It will hold about 14 gallons and all the grain needed for that amount.

I have used 14.5 lbs and think that it will hold more then double that.
 
Well just finish a Grolsch Lager Clone and I think the two sets of two elements will do for now.
There was nothing stuck to them now so I guess I have lowered the surface temp enough.
 
The ingenuity of homebrewers never ceases to amaze me. As a fellow diy'er, I have found a hobby that I feel at hime with.

Plus, I have a beard. You can't be a brewer without one. Or so it seems.

Looks great! Wish I had the time for more complicated projects.
 
The setup looks awesome...much more advanced than mine. Where in Iceland? Would love to visit Iceland sometime...

As for the beard comment, I would concur to some extent as I am also bearded. Check out Kjetil from Nøgne Ø....the quintessential brewer "look". However, I'm sure folks like Yooper would take umbrage with the beard comment, hence my "to some extent" clause :)
 
The setup looks awesome...much more advanced than mine. Where in Iceland? Would love to visit Iceland sometime...

Thank you :)

I am actually just a stones throw from the international airport, and if you decide to be here next weekend you will be greeted with a beer festival.

You are welcome :mug:
 
Damn man thats is a sweet setup! ton of time and engineering went into it im sure

Thank you man ;)

It was born (in my mind) during a visit to a brewery in north of Iceland.

I got the change to have a look inside there mash tun and this is my attempt to replicate it.

It has gone through several changes since version 1.0 and it will most likely go through some more.
 
Help me understand this, when you are done mashing, you pull the stainless part out and boil in the plastic barrel, then cool and transfer to the fermenter? It appears to be a little like a speidel system with modifications. I like it, I would just put all that inside a stainless outer drum.
How do you lauter the grain? Can you?
 
Help me understand this, when you are done mashing, you pull the stainless part out and boil in the plastic barrel, then cool and transfer to the fermenter? It appears to be a little like a speidel system with modifications. I like it, I would just put all that inside a stainless outer drum.
How do you lauter the grain? Can you?

When I am done I use a winch mounted in the ceiling to lift the inner part.
a IMG_6496.JPG

After raising the inner drum a bit I stop the blades turning, the grain settles and filters out a lot of the smaller bits as the wort runs through it.
b IMG_6498.JPG

I have at that stage used 160-170°f water to "rins" the grain but I don´t know if that is needed or even recommended.
c IMG_6499.JPG

Yes I boil in the plastic drum, it is food grade plastic and I am told that it will not effect flavour or smell.
Using it instead of a stainless drum was simply a matter of cost.

After boiling I pump everything to a fermenter via the stainless mesh filter in the bottom, leaving most of the slurry behind.

◆ INFORMATION SHOWN:

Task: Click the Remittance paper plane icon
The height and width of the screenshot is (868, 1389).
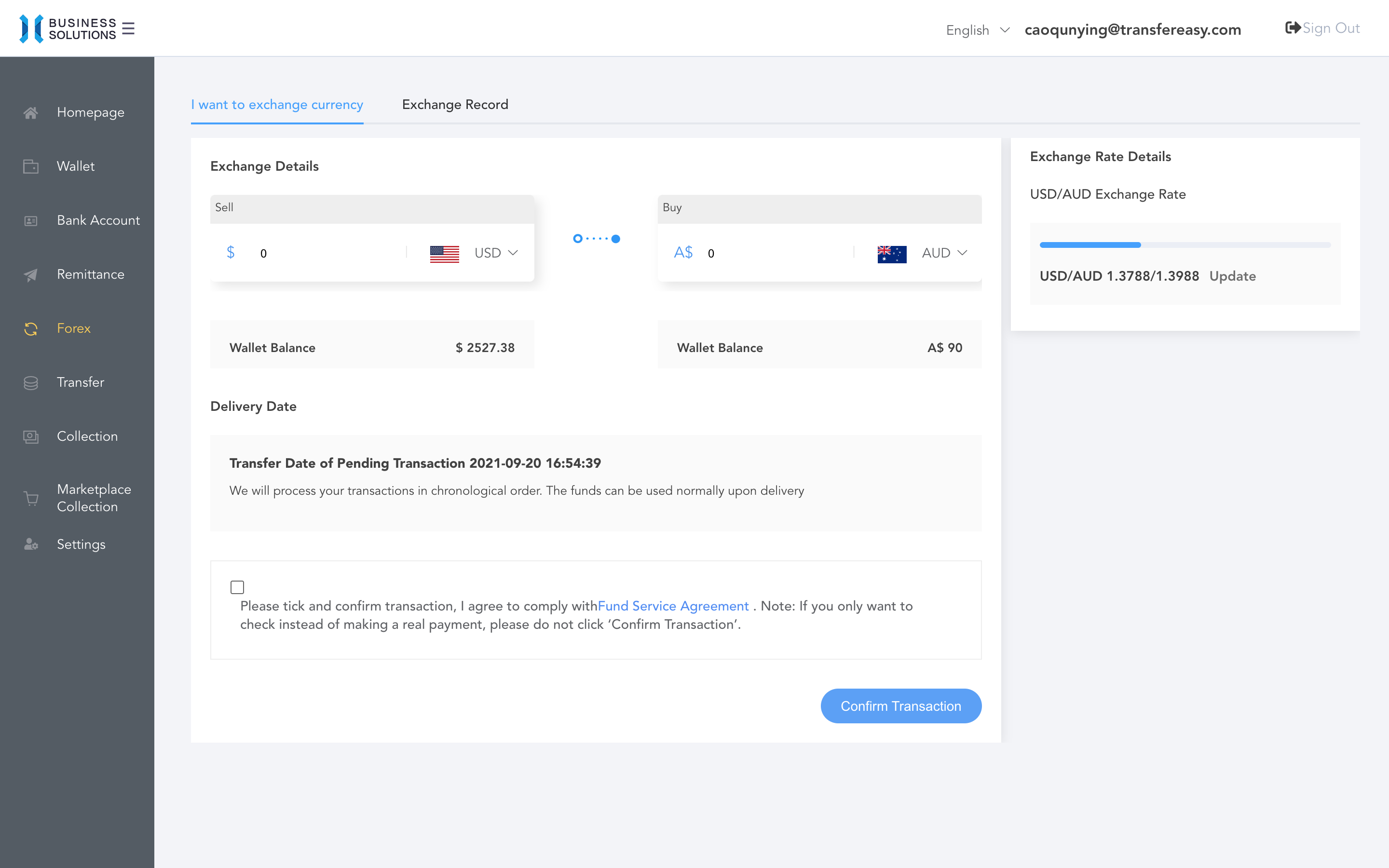Action: point(31,275)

◆ GIVEN TASK:
Copy word for word the part of the homebrewing forum thread that begins at "a IMG_6496.JPG" and stops after "matter of cost.".

◆ CORRECT OUTPUT:
a IMG_6496.JPG

After raising the inner drum a bit I stop the blades turning, the grain settles and filters out a lot of the smaller bits as the wort runs through it.
b IMG_6498.JPG

I have at that stage used 160-170°f water to "rins" the grain but I don´t know if that is needed or even recommended.
c IMG_6499.JPG

Yes I boil in the plastic drum, it is food grade plastic and I am told that it will not effect flavour or smell.
Using it instead of a stainless drum was simply a matter of cost.